## [SOURCE EXTRACT]
ERTH 307 Final

Question 1

Surface Temperature and Salinity Patterns

Answer 1

Vary in time and space
Vertical variations exist in both
Horizontal variations in T and S change in time, but major patterns exist

Question 2

Temperature and Salinity Effects on Density

Answer 2

Temperature ↑, Density ↓ (inversely related)
Salinity ↑, Density ↑ (directly related)
Can cause density variates that can affect ocean currents

Question 3

Ocean Pressure

Answer 3

Increases exponentially
1 atmosphere of pressure added every 10 meters down you go
Water is denser the farther down you go; gets even denser if it is cold and salty

Question 4

General Wind Patterns at the Ocean’s Surface

Answer 4

Steady winds produce waves and set the surface water into motion
This starts the motion of the main surface gyres of the ocean

Question 5

High/low Pressure Zones

Answer 5

High Pressure - Polar Cells; high pressure and low precipitation
- Cold, dense air
- Subtropical highs, polar highs
- Dry, clear, fair
Low Pressure - Equatorial region; Hadley cells; high precipitation
- Warm, low density air
- Equatorial lows, subpolar lows
- Cloudy, precipitation

Question 6

Wind Driven Gyres

Answer 6

5 large gyres - N. Pacific; S. Pacific; N. Atlantic; S. Atlantic; Indian Ocean
Antarctic Circumpolar Current (West wind drift)
Equatorial countercurrent
Velocities vary (fastest are ~meters/sec)

Question 7

Ekman Transport

Answer 7

Fundamentally due to Coriolis
Affects surface layer of ocean only (i.e. due to winds)
Average transport is perpendicular to wind (right in NH)

Question 8

Coastal Upwelling (pnw)

Answer 8

Upwelling - vertival movement of deep waters to the surface
These deep waters are typically cold, nutrient-rich, oxygen-poor
In PNW, upwelling happens in the summer; winds blow from north, Ekman transport moves surface water offshore, to be replaced by deeper water
Summer upwelling leads to cooler coastal ocean temperatures; higher productivity = more chlorophyll

Question 9

Coriolis Effect

Answer 9

Changes the intended path of an object
Causes all moving objects on Earth to follow curved paths; result of Earth’s rotation and spherical shape
To the right in the Northern Hemisphere (clockwise)
To the left in the Southern Hemisphere (counterclockwise)

## [ENTRIES SUPPLIED]
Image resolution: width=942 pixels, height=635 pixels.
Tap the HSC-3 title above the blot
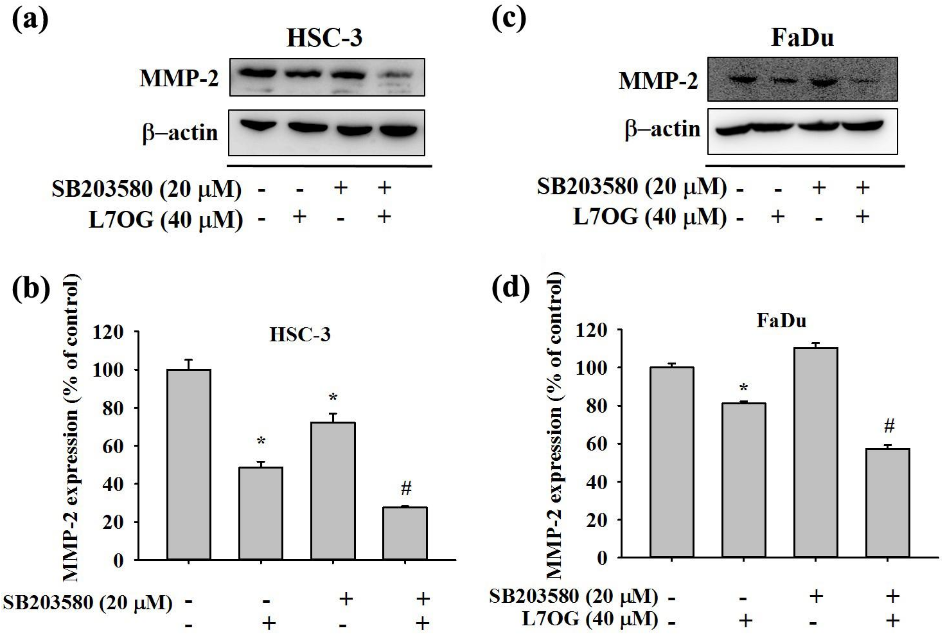coord(324,38)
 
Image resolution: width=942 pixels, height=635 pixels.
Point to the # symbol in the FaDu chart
coord(889,426)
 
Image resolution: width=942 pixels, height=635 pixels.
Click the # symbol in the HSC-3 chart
coord(406,489)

## [TASK REQUIREMENTS]
1. According to the ERTH 307 notes, how much pressure is added for every 10 meters of ocean depth?
2. Condense the passage in the ERTH 307 notes that begins "Changes the intended path of an object" into a single sentence that keeps its main facts.
The data is not required for anything here.

## [REPLIES]
1. One atmosphere of pressure is added for every 10 meters of depth.

2. Because of Earth's rotation and spherical shape, the Coriolis effect bends the paths of all moving objects on Earth, to the right (clockwise) in the Northern Hemisphere and to the left (counterclockwise) in the Southern Hemisphere.